INSTRUCTIONS TO FOLLOW - Copy the lines below that contain "Sort".

SUPPLIED ENTRIES -
_ _ _ _ _ _ _

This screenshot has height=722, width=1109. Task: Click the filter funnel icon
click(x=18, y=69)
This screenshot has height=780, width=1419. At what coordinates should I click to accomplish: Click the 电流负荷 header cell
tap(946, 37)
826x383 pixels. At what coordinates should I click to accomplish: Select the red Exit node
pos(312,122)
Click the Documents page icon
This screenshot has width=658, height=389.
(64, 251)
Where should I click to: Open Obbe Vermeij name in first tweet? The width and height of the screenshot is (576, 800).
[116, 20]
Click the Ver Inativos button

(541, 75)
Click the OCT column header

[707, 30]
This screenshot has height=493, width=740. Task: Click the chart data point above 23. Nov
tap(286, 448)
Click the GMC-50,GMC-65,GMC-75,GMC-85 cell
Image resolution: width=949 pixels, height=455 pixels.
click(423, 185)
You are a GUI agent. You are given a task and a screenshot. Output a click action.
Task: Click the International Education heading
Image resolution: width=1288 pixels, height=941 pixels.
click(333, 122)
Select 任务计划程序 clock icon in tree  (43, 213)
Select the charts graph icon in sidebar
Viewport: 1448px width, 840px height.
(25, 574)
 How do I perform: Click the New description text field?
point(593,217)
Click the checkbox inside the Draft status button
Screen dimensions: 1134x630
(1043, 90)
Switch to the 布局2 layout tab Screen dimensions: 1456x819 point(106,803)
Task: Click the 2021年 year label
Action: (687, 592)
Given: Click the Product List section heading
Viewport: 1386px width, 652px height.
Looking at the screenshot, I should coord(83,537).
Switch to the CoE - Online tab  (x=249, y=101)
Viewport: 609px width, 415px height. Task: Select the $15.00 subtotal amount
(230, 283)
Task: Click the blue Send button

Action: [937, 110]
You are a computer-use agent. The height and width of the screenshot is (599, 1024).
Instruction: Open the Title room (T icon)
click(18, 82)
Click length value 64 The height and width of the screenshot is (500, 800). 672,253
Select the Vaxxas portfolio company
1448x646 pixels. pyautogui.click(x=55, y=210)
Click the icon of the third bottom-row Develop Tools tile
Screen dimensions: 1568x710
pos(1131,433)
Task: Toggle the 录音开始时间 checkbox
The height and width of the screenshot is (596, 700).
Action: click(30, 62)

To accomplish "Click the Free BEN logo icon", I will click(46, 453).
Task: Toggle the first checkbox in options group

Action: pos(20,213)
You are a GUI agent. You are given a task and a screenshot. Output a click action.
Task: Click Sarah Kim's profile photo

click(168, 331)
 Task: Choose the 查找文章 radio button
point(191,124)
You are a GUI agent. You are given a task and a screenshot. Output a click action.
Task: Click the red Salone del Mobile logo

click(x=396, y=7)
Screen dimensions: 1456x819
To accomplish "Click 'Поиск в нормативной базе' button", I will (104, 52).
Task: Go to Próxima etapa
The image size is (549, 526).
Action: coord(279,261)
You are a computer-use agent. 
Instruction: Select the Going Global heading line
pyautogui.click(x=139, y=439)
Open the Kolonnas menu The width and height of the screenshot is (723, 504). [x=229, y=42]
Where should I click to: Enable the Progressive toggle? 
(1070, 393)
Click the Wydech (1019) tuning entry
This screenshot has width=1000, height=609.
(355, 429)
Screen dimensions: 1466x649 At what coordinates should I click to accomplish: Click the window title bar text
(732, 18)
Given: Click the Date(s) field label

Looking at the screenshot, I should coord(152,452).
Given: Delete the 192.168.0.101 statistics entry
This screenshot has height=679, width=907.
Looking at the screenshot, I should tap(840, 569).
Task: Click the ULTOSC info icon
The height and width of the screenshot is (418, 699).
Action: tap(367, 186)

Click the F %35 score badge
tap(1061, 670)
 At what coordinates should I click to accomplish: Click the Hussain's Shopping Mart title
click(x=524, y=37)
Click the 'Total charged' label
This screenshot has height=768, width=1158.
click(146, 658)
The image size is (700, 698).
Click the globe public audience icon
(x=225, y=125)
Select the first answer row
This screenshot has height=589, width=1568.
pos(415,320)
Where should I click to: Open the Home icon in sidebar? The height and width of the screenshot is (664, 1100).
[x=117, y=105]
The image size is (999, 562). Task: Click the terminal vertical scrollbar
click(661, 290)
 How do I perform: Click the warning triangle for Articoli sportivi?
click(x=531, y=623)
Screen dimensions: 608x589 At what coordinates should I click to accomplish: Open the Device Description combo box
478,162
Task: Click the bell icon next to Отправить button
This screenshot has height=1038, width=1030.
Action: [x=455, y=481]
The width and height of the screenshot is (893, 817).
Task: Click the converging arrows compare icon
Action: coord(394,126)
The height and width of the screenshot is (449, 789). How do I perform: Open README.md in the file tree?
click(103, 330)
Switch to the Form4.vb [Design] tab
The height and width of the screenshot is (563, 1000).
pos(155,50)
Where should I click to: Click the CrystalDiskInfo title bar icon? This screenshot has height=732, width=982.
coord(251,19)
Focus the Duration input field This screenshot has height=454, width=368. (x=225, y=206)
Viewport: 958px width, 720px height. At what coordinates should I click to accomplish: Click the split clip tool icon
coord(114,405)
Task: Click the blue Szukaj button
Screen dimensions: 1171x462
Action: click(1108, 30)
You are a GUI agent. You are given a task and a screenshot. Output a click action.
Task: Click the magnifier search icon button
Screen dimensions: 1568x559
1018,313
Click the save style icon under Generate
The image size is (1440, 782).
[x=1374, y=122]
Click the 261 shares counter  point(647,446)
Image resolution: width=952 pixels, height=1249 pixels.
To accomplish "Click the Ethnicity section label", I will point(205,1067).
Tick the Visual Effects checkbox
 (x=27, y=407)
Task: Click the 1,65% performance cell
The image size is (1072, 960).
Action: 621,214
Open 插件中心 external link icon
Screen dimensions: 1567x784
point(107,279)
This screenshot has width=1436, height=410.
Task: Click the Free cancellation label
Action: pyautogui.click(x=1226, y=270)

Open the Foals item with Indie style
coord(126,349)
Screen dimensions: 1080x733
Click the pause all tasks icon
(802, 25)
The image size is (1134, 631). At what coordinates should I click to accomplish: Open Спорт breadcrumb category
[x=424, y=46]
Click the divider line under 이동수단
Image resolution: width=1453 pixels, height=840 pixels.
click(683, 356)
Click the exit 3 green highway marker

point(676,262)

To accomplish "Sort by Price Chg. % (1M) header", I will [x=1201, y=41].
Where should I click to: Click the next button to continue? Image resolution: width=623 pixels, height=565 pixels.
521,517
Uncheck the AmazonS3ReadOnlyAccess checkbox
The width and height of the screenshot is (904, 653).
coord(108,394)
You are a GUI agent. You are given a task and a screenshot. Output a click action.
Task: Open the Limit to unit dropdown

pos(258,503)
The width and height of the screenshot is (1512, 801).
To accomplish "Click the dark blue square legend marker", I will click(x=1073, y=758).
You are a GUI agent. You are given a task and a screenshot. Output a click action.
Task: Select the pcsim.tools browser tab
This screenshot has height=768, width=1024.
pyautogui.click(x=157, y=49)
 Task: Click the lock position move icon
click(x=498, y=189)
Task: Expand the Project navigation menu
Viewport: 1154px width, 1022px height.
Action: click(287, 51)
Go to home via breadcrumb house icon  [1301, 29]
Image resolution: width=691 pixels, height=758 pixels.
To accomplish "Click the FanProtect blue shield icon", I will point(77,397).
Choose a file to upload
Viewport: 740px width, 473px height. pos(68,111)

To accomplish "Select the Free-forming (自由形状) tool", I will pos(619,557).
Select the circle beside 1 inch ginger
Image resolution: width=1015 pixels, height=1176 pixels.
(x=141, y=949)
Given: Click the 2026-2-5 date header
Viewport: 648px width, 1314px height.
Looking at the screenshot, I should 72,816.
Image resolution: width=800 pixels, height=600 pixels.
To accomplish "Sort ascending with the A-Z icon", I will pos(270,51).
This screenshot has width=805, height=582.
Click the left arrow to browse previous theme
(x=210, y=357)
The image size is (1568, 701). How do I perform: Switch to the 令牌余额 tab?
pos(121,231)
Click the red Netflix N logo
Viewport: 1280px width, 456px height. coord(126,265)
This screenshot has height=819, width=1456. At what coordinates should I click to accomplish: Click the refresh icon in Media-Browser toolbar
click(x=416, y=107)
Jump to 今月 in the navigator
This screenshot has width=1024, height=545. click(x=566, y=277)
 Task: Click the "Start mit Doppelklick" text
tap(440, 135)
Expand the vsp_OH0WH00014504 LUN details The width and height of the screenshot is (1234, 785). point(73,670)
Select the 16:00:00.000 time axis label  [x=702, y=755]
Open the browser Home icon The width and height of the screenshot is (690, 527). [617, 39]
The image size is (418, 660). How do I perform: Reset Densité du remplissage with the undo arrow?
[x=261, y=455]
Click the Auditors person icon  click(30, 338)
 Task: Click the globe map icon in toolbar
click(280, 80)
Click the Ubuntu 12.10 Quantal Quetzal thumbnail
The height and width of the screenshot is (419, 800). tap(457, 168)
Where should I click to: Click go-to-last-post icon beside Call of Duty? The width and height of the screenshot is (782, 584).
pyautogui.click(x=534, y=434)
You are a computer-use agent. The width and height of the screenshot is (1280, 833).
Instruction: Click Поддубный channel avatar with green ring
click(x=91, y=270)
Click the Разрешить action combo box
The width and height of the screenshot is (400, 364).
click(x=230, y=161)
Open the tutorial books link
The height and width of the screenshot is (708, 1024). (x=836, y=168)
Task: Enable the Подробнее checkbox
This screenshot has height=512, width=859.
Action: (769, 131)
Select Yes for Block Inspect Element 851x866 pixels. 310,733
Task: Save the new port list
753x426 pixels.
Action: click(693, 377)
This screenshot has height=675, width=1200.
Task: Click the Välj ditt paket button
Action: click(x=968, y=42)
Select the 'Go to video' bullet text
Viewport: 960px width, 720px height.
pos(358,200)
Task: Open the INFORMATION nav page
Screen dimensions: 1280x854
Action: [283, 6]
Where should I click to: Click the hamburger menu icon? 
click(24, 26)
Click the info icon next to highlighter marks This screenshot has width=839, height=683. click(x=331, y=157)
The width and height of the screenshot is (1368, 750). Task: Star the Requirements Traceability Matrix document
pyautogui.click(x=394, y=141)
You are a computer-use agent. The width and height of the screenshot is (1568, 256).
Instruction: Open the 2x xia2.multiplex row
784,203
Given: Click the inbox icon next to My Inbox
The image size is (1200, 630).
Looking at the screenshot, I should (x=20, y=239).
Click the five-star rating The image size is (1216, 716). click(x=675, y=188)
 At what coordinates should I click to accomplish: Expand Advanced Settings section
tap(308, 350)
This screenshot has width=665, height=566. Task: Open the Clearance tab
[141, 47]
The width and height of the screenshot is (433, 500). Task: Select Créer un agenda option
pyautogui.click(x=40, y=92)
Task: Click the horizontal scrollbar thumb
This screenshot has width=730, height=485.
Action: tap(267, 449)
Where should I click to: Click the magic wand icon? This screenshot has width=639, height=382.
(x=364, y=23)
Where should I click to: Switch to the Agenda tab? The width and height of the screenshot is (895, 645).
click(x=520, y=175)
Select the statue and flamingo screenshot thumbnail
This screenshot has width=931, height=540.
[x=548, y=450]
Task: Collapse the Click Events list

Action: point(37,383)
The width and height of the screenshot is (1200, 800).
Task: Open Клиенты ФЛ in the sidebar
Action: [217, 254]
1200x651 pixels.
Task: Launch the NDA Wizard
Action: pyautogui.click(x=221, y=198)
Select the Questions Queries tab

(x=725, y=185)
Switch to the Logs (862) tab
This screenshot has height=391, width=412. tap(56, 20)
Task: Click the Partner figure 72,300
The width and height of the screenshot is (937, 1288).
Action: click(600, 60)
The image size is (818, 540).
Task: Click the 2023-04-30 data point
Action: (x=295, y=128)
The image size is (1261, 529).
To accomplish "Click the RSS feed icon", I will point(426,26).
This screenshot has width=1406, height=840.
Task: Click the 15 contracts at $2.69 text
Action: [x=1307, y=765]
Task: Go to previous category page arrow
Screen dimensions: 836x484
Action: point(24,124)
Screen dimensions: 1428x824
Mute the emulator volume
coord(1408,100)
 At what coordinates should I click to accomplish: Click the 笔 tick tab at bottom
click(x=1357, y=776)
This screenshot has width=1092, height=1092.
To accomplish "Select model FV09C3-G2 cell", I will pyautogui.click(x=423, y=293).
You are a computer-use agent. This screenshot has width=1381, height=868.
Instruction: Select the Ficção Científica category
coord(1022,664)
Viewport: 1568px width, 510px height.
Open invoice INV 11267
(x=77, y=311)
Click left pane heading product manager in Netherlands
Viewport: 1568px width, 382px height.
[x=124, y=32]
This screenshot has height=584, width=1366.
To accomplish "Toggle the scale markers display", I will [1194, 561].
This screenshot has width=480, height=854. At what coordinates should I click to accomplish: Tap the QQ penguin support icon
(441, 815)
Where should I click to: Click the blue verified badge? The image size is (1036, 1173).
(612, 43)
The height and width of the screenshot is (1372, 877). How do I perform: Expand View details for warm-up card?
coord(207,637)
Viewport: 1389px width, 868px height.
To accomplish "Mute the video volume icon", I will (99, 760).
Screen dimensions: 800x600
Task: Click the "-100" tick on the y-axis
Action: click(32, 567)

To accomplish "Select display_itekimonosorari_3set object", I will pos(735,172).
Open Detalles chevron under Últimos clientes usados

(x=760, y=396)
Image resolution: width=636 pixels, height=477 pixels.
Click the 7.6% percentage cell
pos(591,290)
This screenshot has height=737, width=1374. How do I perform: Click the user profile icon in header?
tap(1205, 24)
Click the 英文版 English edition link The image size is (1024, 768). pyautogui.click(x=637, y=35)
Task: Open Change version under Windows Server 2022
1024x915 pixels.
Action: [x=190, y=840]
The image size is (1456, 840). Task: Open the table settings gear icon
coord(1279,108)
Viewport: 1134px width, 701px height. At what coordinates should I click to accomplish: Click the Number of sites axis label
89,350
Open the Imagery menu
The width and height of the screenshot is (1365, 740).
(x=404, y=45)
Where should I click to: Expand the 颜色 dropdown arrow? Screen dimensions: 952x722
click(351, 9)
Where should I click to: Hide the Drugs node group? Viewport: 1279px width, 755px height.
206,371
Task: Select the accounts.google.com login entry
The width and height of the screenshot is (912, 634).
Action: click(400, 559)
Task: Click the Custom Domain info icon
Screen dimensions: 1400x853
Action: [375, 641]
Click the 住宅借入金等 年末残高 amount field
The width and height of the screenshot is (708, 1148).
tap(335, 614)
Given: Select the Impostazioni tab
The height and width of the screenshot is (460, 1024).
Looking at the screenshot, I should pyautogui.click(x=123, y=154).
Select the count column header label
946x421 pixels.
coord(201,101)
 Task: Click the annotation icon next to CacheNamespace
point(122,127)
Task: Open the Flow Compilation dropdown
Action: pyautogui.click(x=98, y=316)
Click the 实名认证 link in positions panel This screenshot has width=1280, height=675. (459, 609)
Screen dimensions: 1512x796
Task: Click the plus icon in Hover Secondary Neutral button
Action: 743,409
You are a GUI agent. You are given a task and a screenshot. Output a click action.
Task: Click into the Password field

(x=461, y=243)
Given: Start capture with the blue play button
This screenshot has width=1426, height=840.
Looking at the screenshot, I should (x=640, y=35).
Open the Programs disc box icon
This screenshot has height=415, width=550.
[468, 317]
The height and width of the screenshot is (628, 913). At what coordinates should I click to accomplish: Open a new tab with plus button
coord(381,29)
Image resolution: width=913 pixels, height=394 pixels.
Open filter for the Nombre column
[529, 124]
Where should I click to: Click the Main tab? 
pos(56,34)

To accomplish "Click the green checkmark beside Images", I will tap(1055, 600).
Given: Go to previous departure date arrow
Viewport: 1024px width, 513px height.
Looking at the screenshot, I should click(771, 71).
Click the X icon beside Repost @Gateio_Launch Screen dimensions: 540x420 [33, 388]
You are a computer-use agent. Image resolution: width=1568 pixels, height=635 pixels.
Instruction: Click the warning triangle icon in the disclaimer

_ _ _ _ _ _ _

RESPONSE BELOW -
To accomplish "Sort by Price Chg. % (1M) header", I will [x=1201, y=41].
To accomplish "Sort ascending with the A-Z icon", I will pos(270,51).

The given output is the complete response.